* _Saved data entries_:
%%
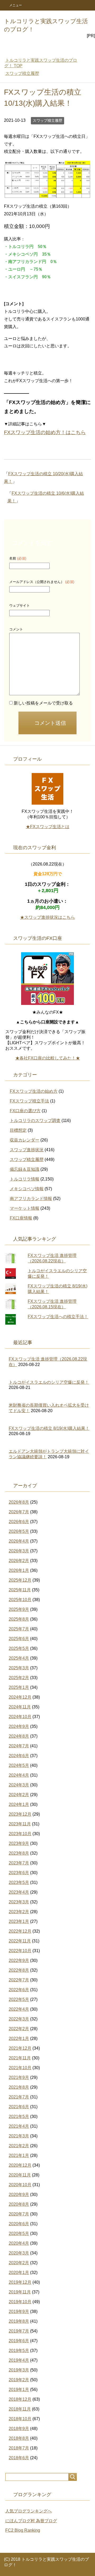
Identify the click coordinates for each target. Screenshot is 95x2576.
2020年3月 (19, 2253)
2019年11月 (20, 2292)
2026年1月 (19, 1570)
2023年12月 (20, 1814)
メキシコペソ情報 (27, 1189)
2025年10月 (20, 1599)
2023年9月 (19, 1843)
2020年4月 (19, 2243)
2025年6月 (19, 1638)
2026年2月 (19, 1560)
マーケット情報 (24, 1208)
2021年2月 (19, 2146)
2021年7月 (19, 2097)
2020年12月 (20, 2165)
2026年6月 (19, 1521)
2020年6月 (19, 2224)
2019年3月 (19, 2370)
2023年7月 (19, 1863)
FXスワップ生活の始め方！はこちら (45, 432)
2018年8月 (19, 2438)
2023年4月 (19, 1892)
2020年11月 (20, 2175)
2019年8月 (19, 2321)
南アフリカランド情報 (31, 1198)
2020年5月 (19, 2233)
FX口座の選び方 (25, 1111)
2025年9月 (19, 1609)
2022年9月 (19, 1960)
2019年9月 (19, 2311)
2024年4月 (19, 1775)
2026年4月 (19, 1541)
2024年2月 (19, 1794)
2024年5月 (19, 1765)
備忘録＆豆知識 (24, 1169)
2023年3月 (19, 1902)
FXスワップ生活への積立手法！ (58, 1316)
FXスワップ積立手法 (29, 1101)
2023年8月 (19, 1853)
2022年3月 (19, 2019)
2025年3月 (19, 1668)
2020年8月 (19, 2204)
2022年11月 (20, 1941)
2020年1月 (19, 2272)
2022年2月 (19, 2028)
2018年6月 (19, 2458)
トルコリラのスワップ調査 (35, 1120)
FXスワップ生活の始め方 (34, 1091)
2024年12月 (20, 1697)
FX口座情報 (21, 1218)
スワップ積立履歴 (47, 120)
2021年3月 (19, 2136)
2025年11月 (20, 1590)
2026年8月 (19, 1502)
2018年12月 (20, 2399)
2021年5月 (19, 2116)
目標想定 (18, 1130)
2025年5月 (19, 1648)
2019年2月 (19, 2380)
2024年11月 (20, 1707)
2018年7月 (19, 2448)
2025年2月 (19, 1677)
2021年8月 (19, 2087)
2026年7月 (19, 1512)
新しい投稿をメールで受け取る (43, 703)
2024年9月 (19, 1726)
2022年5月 (19, 1999)
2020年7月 (19, 2214)
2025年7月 (19, 1629)
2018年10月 (20, 2419)
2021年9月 (19, 2077)
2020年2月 (19, 2263)
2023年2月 (19, 1911)
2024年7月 (19, 1746)
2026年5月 (19, 1531)
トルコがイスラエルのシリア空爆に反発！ (49, 1382)
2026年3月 (19, 1551)
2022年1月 (19, 2038)
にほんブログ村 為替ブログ (31, 2521)
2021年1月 (19, 2155)
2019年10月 (20, 2302)
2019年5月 (19, 2350)
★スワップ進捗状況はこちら (47, 917)
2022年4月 (19, 2009)
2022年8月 (19, 1970)
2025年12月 (20, 1580)
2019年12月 (20, 2282)
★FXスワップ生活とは (47, 826)
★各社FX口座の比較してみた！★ (47, 1058)
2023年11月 (20, 1824)
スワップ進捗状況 (27, 1150)
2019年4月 (19, 2360)
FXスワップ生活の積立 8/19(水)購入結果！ (49, 1428)
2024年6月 (19, 1755)
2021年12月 (20, 2048)
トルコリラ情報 (24, 1179)
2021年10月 (20, 2067)
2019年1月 (19, 2389)
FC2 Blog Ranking (22, 2530)
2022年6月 (19, 1989)
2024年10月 (20, 1716)
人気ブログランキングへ (28, 2511)
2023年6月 (19, 1872)
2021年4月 (19, 2126)
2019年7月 (19, 2331)
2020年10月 (20, 2185)
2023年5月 (19, 1882)
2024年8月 (19, 1736)
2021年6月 (19, 2106)
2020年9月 (19, 2194)
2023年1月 (19, 1921)
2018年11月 (20, 2409)
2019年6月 (19, 2341)
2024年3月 (19, 1785)
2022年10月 (20, 1950)
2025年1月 (19, 1687)
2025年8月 (19, 1619)
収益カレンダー (24, 1140)
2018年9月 (19, 2428)
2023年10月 (20, 1833)
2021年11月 (20, 2058)
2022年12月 (20, 1931)
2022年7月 (19, 1980)
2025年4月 (19, 1658)
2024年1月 (19, 1804)
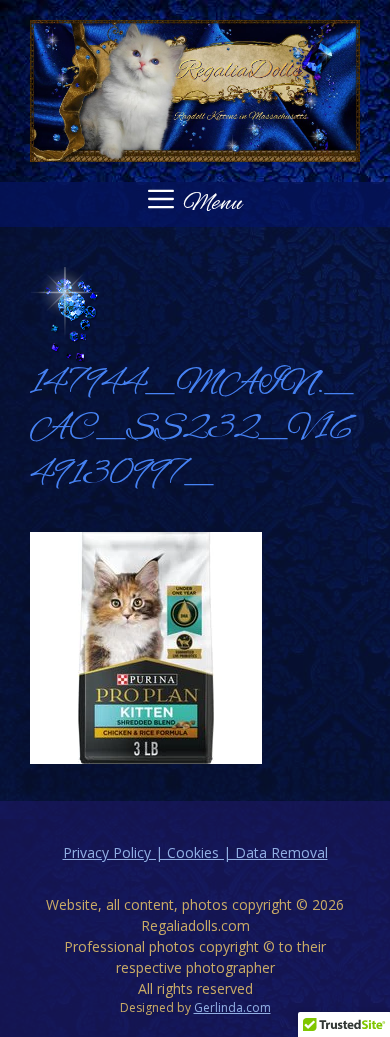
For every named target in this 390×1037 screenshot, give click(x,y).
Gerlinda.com (232, 1007)
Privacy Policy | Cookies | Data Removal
%%
* _Required action_: Copy out each line of the data that has the word "target" in it.

* _Solution_:
Identify the click coordinates for each target. Screenshot is 95x2576.
For every named target in this 390×1037 screenshot, give click(x,y).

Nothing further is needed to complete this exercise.